高橋正明さんはロンドン・メトロポリタン大学を経て、ニューヨークのF.I.T.とニューヨーク大学でインテリアデザインと国際関係論を学ばれました。帰国後、商業施設専門のデザイン誌の編集者を経て、1996年に編集プロダクション、ブライズヘッドを設立、デザイン・ジャーナリストとして活躍されています。日本だけでなくオランダの『FRAME』や『MARK』はじめ、アメリカ、イギリスのドイツなど、世界各国の専門誌のコントリビューターとして日本のデザイン情報を発信しています。高橋さんに、デザインのこと、本との出会い、電子書籍についてのご意見をうかがいました。
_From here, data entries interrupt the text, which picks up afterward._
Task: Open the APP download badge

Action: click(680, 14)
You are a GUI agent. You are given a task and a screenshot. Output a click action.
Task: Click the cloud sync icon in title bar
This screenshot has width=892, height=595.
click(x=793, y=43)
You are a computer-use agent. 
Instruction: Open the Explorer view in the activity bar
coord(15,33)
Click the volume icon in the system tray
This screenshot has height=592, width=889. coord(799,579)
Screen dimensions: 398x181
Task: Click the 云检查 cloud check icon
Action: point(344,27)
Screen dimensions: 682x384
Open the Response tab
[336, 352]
デザイン・ジャーナリストとして世界に向け日本の情報を発信する日々


――早速ですが、お仕事など近況についてご紹介いただけますか?


高橋正明氏: ブライズヘッドという編集プロダクションで本の制作をしながら、デザイン・ジャーナリストとして活動しています。主にオランダの『MARK』 と『FRAME』という建築とインテリアの雑誌に英語で発表していますが、日本の雑誌にも書いています。
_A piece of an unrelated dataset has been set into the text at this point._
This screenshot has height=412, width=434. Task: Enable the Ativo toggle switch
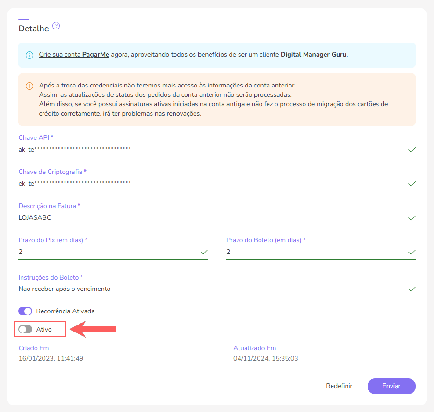click(25, 329)
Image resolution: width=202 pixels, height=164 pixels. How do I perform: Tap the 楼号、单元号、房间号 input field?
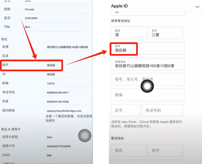point(148,79)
――高橋さんがデザイン・ジャーナリストになられるまでのお話をうかがえますか?


高橋正明氏: デザインやアートは子供の頃から好きだったのですが、学校を卒業したあとは、直接デザインとは関係ない、専門新聞や言語分析などの特殊な仕事をしていました。それを辞めて海外に出て、デザインを勉強しました。帰国後、商業インテリア専門誌の編集部に入って、その後、独立し、編集プロダクションを立ち上げたのですが、そのインテリア誌に海外のデザイン誌原稿依頼があり、それが僕のところに回ってきたのが海外への第一歩でした。その編集部には、英語で書けるライターがいなかったのです。その時に記事を書いた原稿が評価されて、海外からの依頼が重なり、だんだんとそっちにシフトしました。自分でも売り込みの手紙を書いて、海外の媒体にアプローチもかけましたが。

――それをきっかけに、この分野のお仕事を開拓されたのですね。


高橋正明氏: 建築の業界は狭い世界ですが、日本の建築やアートについて、海外の雑誌へ英語で発信しているケースはほとんどないと思います。もっと日本人が日本の情報を海外に発信すればいいのですが、非常に少ないですね。

――なぜでしょうか。


高橋正明氏: 外国語という壁がありますが、海外では、どのような情報を欲しがっているかということが日本人には分からない。しかも、日本流の原稿を英語で書くのでもだめなんです。欧米人のロジックや発想に沿った記事を書かないと伝わりにくいですね。

――逆に、向こうの方が日本について書いたものを翻訳すだけでは、使える情報にはならないのでしょうね?


高橋正明氏: その通りです。それそれの文化に合うロジックで書くのは難しい作業ですね。日本語と違って、英語では結論を先に出すなど、相違点のポイントはたくさんあります。今クールジャパンと言っていますが、欧米のロジックに合った発信の仕方を知っている人がいれば、もっと日本の文化のクールさ(格好良さ)も宣伝できるでしょうね。

いろいろ転々として、最後に自分の原点となる仕事に戻った


――もともと文章をお書きになるのは、お好きでしたか?


高橋正明氏: 僕は中学生のころから同人誌でアートの批評文や小説や詩を書いていました。だから何十年か時間を経て、自分のポジションにたどりついた。回りまわって最後に自分の原点に来られたという感じですね。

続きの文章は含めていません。